Using Funnelback to generate structured auto-completion

Background

Structured auto-completion is a great way of enhancing the utility of the auto-completion provided by a search. It allows for rich suggestions containing images and metadata to be displayed, and allows the trigger and action items to be defined for the suggestion.

However the catch is that these suggestions are produced from a CSV data source, and this information has to be populated from somewhere. This can be manually edited via the administration interface, or generated by a system such as a database.

This article shows how metadata within the Funnelback index can be used to generate the CSV data and from this the auto-completion index.

This article contains a number of advanced concepts and should only be attempted by an experienced Funnelback implementer. The implementer also requires back end access to the Funnelback server in order to complete all the steps.

Before you begin

Structured auto-completion uses CSV data to define the suggestions produced by Funnelback.

Each suggestion has a number of properties and understanding what each of these are and how they affect the generated suggestions is key to producing effective autocompletions.

Each suggestion requires the following to be defined:

  • suggestion: this is the data used to produce the auto-completion suggestion that is presented to the user. The response can be plain text, a JSON data structure (recommended) or a small chunk of HTML. When using JSON data, a template can be used to define how the data is presented.

  • trigger: this is the word or phrase that will be used to select if a suggestion is relevant to the current partially typed query.
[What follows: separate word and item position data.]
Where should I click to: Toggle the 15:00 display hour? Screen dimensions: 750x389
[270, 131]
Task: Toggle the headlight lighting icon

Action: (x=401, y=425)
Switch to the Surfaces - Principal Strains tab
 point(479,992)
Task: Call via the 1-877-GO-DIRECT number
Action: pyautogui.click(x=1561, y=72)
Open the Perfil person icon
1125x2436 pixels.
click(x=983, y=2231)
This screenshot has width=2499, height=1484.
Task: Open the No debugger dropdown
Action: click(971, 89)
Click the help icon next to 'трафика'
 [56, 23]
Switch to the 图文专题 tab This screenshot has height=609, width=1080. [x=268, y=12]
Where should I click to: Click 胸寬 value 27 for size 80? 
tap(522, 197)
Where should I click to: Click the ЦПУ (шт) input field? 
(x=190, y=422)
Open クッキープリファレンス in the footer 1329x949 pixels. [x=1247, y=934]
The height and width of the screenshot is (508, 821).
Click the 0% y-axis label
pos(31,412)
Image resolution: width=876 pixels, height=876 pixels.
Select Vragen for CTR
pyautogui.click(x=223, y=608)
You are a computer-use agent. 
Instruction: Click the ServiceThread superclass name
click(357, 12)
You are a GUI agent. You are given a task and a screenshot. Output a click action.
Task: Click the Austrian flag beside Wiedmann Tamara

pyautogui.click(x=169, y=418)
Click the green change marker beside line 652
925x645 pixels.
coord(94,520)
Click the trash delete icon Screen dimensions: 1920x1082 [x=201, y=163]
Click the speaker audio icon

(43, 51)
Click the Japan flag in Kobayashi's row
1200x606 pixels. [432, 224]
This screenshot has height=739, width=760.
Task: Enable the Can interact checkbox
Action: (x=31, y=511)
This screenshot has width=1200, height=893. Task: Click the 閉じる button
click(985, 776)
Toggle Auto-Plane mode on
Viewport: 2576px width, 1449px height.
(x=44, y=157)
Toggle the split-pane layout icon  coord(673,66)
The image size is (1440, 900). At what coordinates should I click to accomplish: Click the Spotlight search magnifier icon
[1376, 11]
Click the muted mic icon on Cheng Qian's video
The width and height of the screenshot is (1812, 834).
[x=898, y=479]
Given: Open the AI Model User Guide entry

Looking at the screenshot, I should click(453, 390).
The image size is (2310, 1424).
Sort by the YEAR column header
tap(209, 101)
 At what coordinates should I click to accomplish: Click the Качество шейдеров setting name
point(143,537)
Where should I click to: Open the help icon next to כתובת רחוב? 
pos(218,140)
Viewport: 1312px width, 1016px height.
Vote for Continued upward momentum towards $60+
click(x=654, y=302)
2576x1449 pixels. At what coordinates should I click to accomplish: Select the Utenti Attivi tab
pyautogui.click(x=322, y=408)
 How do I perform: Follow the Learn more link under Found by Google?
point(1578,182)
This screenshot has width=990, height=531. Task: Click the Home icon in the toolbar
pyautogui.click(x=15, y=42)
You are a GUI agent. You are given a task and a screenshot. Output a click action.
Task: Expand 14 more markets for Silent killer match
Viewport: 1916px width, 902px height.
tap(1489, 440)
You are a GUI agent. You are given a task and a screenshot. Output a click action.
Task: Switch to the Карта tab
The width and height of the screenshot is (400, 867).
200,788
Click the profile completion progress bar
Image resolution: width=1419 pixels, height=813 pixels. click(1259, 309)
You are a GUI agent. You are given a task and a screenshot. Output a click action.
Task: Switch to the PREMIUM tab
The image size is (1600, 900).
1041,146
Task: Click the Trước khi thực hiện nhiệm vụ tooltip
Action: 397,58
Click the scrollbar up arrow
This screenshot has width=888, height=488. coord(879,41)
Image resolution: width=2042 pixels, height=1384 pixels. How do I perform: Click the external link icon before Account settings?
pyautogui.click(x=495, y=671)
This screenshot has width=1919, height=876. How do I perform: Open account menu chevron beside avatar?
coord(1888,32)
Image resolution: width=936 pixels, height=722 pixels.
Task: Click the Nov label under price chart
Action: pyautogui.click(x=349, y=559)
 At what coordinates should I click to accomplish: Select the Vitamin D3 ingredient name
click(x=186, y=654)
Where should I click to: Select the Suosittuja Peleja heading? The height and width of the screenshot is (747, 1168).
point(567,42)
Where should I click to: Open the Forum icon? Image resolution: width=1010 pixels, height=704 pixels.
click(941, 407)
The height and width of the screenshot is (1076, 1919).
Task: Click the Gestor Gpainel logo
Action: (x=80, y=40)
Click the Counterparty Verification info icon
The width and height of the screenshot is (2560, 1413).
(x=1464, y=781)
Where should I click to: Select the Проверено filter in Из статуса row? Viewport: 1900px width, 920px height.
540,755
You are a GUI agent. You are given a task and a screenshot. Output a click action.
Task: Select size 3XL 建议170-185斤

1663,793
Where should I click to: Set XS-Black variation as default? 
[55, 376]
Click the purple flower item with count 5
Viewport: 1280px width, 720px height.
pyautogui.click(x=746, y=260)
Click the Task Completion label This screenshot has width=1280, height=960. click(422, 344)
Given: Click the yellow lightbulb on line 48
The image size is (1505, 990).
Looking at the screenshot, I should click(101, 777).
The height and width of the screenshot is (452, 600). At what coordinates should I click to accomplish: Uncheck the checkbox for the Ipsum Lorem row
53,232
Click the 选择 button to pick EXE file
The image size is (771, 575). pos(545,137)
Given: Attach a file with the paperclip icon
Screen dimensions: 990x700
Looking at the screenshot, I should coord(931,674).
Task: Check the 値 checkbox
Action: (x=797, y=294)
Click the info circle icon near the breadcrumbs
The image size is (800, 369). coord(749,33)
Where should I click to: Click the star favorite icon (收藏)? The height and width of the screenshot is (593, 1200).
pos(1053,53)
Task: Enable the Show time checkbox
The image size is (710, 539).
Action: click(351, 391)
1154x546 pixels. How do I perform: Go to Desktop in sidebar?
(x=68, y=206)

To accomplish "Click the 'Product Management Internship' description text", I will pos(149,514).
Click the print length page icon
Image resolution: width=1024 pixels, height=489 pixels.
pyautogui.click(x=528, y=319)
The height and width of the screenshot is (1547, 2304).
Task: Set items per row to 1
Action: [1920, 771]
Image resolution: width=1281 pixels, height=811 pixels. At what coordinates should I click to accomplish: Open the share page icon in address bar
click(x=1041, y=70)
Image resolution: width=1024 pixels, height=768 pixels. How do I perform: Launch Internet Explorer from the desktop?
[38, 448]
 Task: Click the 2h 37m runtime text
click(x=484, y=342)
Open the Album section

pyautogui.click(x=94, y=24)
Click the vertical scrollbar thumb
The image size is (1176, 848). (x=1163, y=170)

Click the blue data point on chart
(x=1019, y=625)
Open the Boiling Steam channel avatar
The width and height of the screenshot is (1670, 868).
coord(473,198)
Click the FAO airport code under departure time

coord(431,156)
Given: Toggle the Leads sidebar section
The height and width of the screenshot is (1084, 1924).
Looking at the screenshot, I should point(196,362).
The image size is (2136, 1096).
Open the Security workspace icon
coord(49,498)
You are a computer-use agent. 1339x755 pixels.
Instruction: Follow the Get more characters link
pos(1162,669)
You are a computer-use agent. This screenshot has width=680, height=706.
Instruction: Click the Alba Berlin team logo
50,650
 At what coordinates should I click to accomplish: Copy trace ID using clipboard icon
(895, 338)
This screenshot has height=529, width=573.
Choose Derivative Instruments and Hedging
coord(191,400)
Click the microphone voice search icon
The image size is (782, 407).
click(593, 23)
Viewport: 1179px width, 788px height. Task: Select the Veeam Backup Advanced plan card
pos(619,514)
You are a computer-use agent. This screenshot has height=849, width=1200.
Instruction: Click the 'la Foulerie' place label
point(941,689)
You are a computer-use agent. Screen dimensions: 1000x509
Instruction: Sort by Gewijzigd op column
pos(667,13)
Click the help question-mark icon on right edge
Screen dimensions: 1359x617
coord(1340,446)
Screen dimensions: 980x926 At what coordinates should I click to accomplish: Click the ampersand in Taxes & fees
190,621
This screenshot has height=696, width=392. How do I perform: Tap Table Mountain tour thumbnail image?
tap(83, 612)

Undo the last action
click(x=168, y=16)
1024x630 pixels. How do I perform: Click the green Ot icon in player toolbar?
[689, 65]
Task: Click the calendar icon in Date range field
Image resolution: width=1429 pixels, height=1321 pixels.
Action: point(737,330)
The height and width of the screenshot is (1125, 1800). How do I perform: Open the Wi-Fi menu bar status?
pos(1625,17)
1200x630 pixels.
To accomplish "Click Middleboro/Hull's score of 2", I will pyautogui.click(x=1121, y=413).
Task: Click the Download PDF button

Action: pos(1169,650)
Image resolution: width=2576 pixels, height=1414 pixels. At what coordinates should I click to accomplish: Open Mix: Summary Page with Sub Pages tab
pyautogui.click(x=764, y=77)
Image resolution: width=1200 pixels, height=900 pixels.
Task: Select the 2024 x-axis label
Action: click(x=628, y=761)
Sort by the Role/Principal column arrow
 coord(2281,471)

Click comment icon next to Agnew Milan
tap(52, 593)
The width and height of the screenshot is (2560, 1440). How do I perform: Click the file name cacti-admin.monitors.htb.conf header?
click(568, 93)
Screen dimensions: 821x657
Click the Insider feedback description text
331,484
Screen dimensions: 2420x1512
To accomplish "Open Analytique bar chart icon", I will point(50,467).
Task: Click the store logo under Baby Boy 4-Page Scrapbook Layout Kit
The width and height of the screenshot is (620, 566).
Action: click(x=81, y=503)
The partially typed query is compared to the trigger using a left-anchored substring match. For the trigger to fire the partially typed query needs to fully match the first characters of the trigger.

  • action: this defines what happens when a user clicks on a suggestion. Possible actions are run a specified query, redirect to a URL, run some Javascript.

There are some additional fields within the CSV that also need to be defined - these control factors such as the weighting applied to the suggestion, the type of suggestion and action and categorisation of the suggestions so that suggestions can be grouped into topics.

Further information: Auto-completion CSV(

Files used in this tutorial

Before you start, download the helper files from GitHub. This bundle includes the FTL template, workflow script and hook script referenced below.

Limitations

  • The template currently only supports generation of CSV with URLs sourced from the live url of the document.

  • The normalisation code is currently disabled due to an incompatibility in Funnelback 15.10.

Creating the auto-completion CSV

Step 1. Create a profile for auto-completion generation

Switch to the collection that contains the data that will be used to populate the auto-completion suggestions.

Create a profile within this collection for the auto-completion. If you are generating a single CSV then name it something like auto-completion, otherwise assign the profile a unique name. The name you choose will be required when you configure the triggers for the auto-completion. This profile will have a template that produces search results in the auto-completion CSV format. The profile should also be optimised so that only the desired metadata fields are returned and most functionality is disabled.

Step 2. Optimise the profile and define metadata fields

Configure the display options for the autocompletion profile so that relevant metadata is returned for the generation of the auto-completion CSV. Add the following to the padre_opts.cfg for the autocompletion profile.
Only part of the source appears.